I found a dull, barely discernible bruise mark, which I later
removed by a simple massage of the spot!"
Shirley closed his eyes, and passed his hand over his own chest--along
the armpits--behind his ears--he seemed to be mentally enumerating some
list of nerve centers. The physician observed him curiously.
"I have it, doctor! The sen-si-yao!"
"What do you mean?"
"The most powerful and secret of all the death-strokes of the Japanese
art of jiu-jitsu fighting. I paid two thousand dollars to learn the
course from a visiting instructor when I was in college. It was worth it
for this one occasion."
Shirley arose to his feet, and approached the other, touching his
shoulder.
"Stand up, if you please. Let me ask if this was the location of the
mark?"
The physician, interested in this new professional phase, readily
obeyed. One quick movement of Shirley's muscular hand, the thumb oddly
twisted and stiffened, and a sudden jab in the doctor's abdomen made
that gentleman gasp with pain. Shirley's expression was triumphant, but
the professor regarded him with an expression of terror.
"Oh! Ugh!--What-did-you-do-to me?" he murmured thickly, when he was at
last able to speak.
"Merely demonstrated the beginning of the death punch which I named.
That pressure if continued for half a minute would have been fatal."

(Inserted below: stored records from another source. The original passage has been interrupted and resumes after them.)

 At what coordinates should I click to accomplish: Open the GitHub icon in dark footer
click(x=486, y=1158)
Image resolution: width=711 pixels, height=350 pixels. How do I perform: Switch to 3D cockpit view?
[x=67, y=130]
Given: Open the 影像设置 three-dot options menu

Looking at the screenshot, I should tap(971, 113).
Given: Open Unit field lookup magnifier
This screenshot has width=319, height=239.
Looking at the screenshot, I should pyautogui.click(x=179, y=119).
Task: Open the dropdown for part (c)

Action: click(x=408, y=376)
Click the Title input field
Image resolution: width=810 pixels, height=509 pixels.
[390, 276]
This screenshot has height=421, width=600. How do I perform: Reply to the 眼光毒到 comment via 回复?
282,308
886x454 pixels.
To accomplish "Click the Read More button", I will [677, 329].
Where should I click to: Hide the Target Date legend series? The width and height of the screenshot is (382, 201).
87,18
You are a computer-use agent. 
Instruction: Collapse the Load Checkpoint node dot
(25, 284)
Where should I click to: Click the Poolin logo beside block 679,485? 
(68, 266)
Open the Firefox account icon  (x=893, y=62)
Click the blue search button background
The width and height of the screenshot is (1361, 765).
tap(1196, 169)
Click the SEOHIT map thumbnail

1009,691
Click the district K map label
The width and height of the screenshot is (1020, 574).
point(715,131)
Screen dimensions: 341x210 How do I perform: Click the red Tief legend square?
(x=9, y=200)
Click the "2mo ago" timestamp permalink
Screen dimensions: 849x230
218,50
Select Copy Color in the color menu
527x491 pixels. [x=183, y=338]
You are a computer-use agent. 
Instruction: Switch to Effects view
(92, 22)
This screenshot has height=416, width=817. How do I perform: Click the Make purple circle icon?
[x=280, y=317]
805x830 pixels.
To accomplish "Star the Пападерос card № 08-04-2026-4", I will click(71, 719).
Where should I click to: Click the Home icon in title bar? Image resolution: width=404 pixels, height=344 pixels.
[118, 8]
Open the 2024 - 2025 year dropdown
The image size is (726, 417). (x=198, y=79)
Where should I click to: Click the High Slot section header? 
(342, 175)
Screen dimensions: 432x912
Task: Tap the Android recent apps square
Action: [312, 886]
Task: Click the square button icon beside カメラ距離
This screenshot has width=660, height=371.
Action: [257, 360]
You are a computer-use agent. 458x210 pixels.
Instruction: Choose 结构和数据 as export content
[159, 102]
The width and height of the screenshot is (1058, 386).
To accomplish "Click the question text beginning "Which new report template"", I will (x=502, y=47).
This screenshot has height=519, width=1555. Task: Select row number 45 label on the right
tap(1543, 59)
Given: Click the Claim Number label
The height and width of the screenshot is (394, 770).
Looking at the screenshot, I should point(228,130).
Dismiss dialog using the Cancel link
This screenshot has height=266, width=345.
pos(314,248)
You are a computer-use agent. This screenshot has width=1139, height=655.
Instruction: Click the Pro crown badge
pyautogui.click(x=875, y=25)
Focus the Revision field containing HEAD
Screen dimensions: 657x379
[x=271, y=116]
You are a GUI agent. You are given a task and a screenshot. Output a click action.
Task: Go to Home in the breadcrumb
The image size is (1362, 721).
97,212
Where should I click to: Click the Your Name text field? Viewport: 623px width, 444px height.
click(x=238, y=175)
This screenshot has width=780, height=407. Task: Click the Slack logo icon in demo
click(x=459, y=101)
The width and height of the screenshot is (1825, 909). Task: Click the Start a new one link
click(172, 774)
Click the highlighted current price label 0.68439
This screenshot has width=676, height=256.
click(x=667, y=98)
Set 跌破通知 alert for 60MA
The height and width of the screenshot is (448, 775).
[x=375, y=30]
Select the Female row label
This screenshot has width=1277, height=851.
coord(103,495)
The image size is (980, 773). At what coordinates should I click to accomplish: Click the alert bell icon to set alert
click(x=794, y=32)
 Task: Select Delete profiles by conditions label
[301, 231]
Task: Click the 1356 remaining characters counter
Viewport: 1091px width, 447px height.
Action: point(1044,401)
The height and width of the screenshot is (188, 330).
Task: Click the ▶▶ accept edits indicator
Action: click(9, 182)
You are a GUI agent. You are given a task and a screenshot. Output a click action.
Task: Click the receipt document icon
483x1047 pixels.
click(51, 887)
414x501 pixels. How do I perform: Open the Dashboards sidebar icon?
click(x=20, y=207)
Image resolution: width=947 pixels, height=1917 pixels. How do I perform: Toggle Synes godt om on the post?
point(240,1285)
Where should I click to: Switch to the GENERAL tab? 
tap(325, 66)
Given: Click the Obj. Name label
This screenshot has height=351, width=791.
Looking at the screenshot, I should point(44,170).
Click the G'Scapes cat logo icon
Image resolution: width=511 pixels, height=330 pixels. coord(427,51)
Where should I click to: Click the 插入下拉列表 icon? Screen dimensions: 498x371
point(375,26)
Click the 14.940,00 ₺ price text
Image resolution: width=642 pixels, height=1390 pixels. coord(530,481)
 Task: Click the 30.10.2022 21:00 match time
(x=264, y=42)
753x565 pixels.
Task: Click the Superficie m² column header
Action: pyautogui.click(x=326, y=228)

"I wish you would teach me that," was the physician's natural request,
as he nodded with a wry face.
"Impossible, my dear sir, for I learned it, according to the Oriental
custom under the most sacred obligations of secrecy. One must advance
through the whole course, by initiatory degrees, before learning the
final mysteries of the samurais. Now, we have a working hypothesis. The
girls could never have accomplished this. One man and one alone must
have killed the three, although doubtless with confederates. Yamashino
assured me that there were only six men in this country who knew it
beside myself. We must find an Orientalist!"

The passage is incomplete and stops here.